The article is structured in five main sections. Following an introduction of the conceptual frameworks and methodology, Sect. ‘An unrealised ambition: Creating an environmental impact assessment to troubleshoot for China’s chemical industry parks’ outlines the development and implementation of the Greenfield Index—an environmental impact assessment tool that exemplifies Emerald’s initial efforts to foster chemosolidarity and promote effective participation, and the challenges it faced in doing so. In Sect. ‘Chemosociality without chemosolidarity’, we further elaborate our conceptual frameworks—chemosolidarity (our term, inspired by Bradley’s [2021] concept of biosolidarity) and chemosociality (Shapiro and Kirksey 2017)—to critically examine the uneven outcomes of these participatory efforts. We argue that while chemosociality captures the complex entanglements among communities, industries, and the environment, these entanglements do not necessarily translate into sustained collective action (i.e. chemosolidarity). Sects. ‘Representing chemosociality and inviting (future) care’ and ‘Nurturing ecosolidarity through attunement to nature’ explore how the limitations of the Greenfield Index prompted Emerald to reframe its engagement strategy through two initiatives: a photo exhibition and river walks. These initiatives succeeded in fostering more affective, experiential forms of public participation—what we term ecosolidarity. These two vignettes are central to our conclusion that affective participation offers a meaningful and politically viable form of environmental engagement in contemporary China.
Conceptual frameworks
Research on global environmental justice has illustrated the diversity of forms of political engagement, spanning across direct appeals to local governments and environmental authorities, environmental litigation and more contentious forms of action such as calling upon journalists to expose toxicity or engaging in street protests and other forms of direct action against polluters (for a recent and comprehensive overview see Martínez-Alier 2023). Interactions with toxicity can also be less contentious, such as when they involve environmental education and policy advocacy on the part of civil society (Yang and Calhoun 2007; Han et al. 2014), and direct engagement between affected citizens and polluters to agree compensation deals (Van Rooij et al 2012). These studies, however, tend to focus on critical events and often presuppose rational liberal subjects or publics as the agents of change. This can result in overlooking more subtle forms of engagement rooted in the “mundane, boring, everyday chores of care” (Liboiron et al. 2018, p. 333), including those that nurture mutual understanding and ethics of care for the environment—even when they may not be effective forms of environmental governance (as is the case for the initiatives promoted by Emerald).

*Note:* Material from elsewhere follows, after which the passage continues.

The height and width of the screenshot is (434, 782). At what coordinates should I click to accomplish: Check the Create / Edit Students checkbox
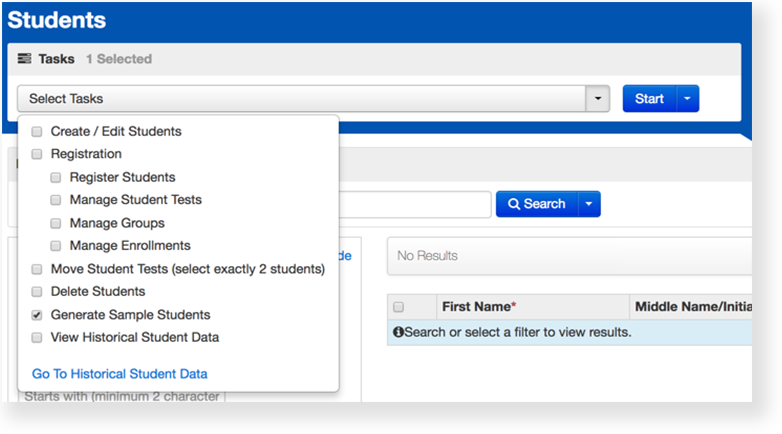[x=37, y=131]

In response, scholars have increasingly called for research on “enfeebling encounters” (Shapiro 2015, p. 369), “based in a politics not of effectiveness or change… but in obligation and ethics” (Liboiron et al. 2018, p. 340). Equally, recent studies have highlighted the diversity of social, economic, and political relations which emerge in polluted environments. Notions such as “living with pollution” (Lora-Wainwright et al. 2012), “resigned activism” (Lora-Wainwright 2021), “quiet activism” (Pottinger 2017), and “intimate activism” (Tironi 2018) all speak to individuals’ and communities’ ways of responding to environmental injustice that extend beyond conventionally defined environmental advocacy. They describe actions which may seem ineffective—such as, in Tironi’s case (2018), daily efforts to clean the leaves of tomato plants which will soon be dusty once again—but which are driven by ethical obligations towards human and non-human others rather than striving for effective action. Conversely, Lou suggests that those living in contaminated surroundings in China actively decide to ignore (“contrived ignorance”) or “unnotice” (Lou 2022) pollution as a strategy for coping with toxic exposures (see also Auyero and Swistun 2009; Tironi and Rodríguez-Giralt 2017; Valdivia-Rivera et al. 2018).

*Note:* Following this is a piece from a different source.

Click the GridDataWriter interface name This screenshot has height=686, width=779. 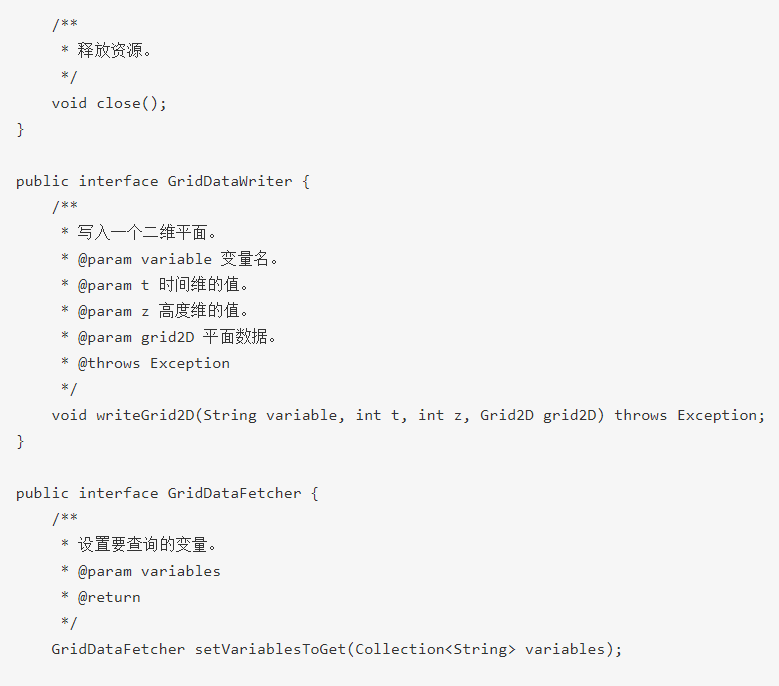click(x=230, y=181)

In some cases, environmental advocacy is rooted in “biosociality” (Rabinow 1996): social relations premised upon a shared biological condition and the scientific discourses and technological infrastructures through which it is understood and managed. In her study of post-Soviet Ukraine, Petryna (2002) examined how biosociality was mobilised by Chernobyl victims to access state compensation as demands for “biological citizenship”. Rose and Novas expanded the concept to describe “novel practices of biological choice” which involve “a prudent and yet enterprising individual, actively shaping his or her life course” (2005, p. 458), as well as groups of people who come together to advocate for their rights on the basis of a shared condition or diagnosis. In the same spirit, the concept of “chemosociality” draws attention to “the longstanding relationships and emergent social forms that arise from chemical exposures and dependencies” (Shapiro and Kirksey 2017, p. 484; see also Ballayanis and Garnett 2020).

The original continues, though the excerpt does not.